И была такова, даже выбора мне не оставила. Я бы лучше отправилась на поиски с ней или с Томасом, а не с Каспием, который сейчас был невыносим.
Недовольно переглянувшись, мы двинулись к веренице заколоченных будок и прилавков, где раньше продавали билеты и стреляли в тир. Какие-то из них были открыты, но, кроме комьев мусора, ничего.
Ветер сбивал нас с ног. Через пять минут захотелось вернуться в автомобиль.
– Не расскажешь, что случилось у магов? – Каспий косился на телефон, и это тоже меня изрядно подбешивало. Кажется, он совсем не верил в нас.
– Нет, – тут же ответила я.
– Кави тебе что-то сказал?
Я отвлеклась от проверки детских каруселей, подняв удивленный взгляд на Каспия. Я не говорила, где была после… инцидента в лесу, но, видимо, догадаться было несложно.
– Я говорила с
Каспий удивленно вздернул одну бровь, а затем, будто что-то вспомнил, опять спрятал руку в карман.
– То, что писал Трикстер? При возникновении опасности…
– Появляется настоящий Кави, да-да. – Я сделала глубокий вдох и махнула рукой в сторону крутящихся лотосов. С детства ненавидела такие тошниловки. – Я… пырнула его ножом… два раза, – неизвестно зачем соврала я.
Каспий даже замер, затем качнул головой.
– Что? И он… он…
– Излечился. Мгновенно. Я знала, что так и будет, – снова соврала я. Тот момент чистого безумия я вспоминала с колотящимся сердцем и криком в голове «забудь, забудь, забудь». Потому что кроме ужаса и отвращения было еще кое-что, то, чему я не хотела бы давать название. – Даже кровь как будто впиталась обратно.
Каспий прищурился, услышав последнюю фразу, будто это было самым важным.
– Но… как он тогда попал в больницу?
– Кольт говорил, что был странный нож.
– Ритуальный?
– Может, заговоренный.
– Кто способен так заговорить нож?
– Я думала об этом. – Ни в одном из лотосов тоже ничего не было. Была еще маленькая дверца, где находился мотор, но и она была закрыта, да и вряд ли Кави спрятал что-то настолько незаметно. – Помнишь, был такой Авель Лавстейн…

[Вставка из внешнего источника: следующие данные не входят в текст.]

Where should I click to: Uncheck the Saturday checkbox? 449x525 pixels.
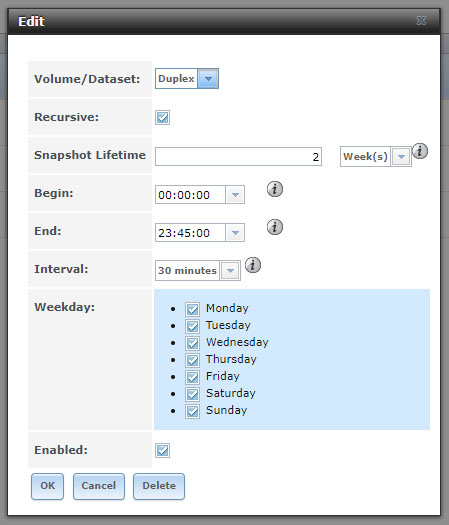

– Конечно, – Каспий чуть ли не сплюнул. – Inquisitio haereticae pravitatis sanctum officium, убийца Люцифера.
Авель Лавстейн – Гитлер местного масштаба. Если Корнелиус был этаким Виктором Франкенштейном, жестоким чудилой, то Авель Лавстейн в конце XVII века устроил здесь настоящую резню. Будучи религиозным фанатиком, он мечтал о Мунсайде как о новом Иерусалиме и считал, что людская вера в безумие креста поможет возродить здесь и апостолов, и ангелов. Но для этого Мунсайд нужно было «очистить». Он привез сюда так называемый Inquisitio haereticae pravitatis sanctum officium – Святой отдел расследований еретической греховности, короче говоря, инквизицию. Это было время четвертого поколения, может, третьего, Мунсайд был еще силен, люди с охотой верили в нечисть. Прибывшие из Франции и Италии сановники начали жестоко истреблять нечисть под руководством Авеля. Еще до своего воссоединения он покинул Мунсайд, чтобы побывать в Риме и Иерусалиме. Ходили слухи о его сокровищнице, святых артефактах, чуть ли не о Святом Граале. Именно в это время появилась Жатва. Истребили половину магов, мелких демонов, вампиров и оборотней (эльфов почти не тронули), а главное – Люцифера, на тот момент самого сильного католического демона. После его смерти инквизиция расслабилась и не приняла всерьез заявления «Один к трем». Воспользовавшись этим, большую часть приезжих истребили, оставшиеся уехали подальше из города, а Авеля убил лично Асмодей. Была показательная казнь, как говорил Кави. Власть перешла к его племяннику, так как фанатик не спешил обзаводиться потомками, пока не завершит свое святое дело. Кави говорил, что главной проблемой для Авеля было то, что городом правил демон из мусульман, а не христиан. Он ненавидел его больше всего. Кави даже упоминал, что Авель лично убил Люцифера, так как тот отказался заменить Кави. Авель чтил не столько добродетель, сколько христианский стиль, желая следовать ему даже в вопросах зла.
– Может, что-то из его сокровищницы. Помнишь что-нибудь из Библии насчет ножа?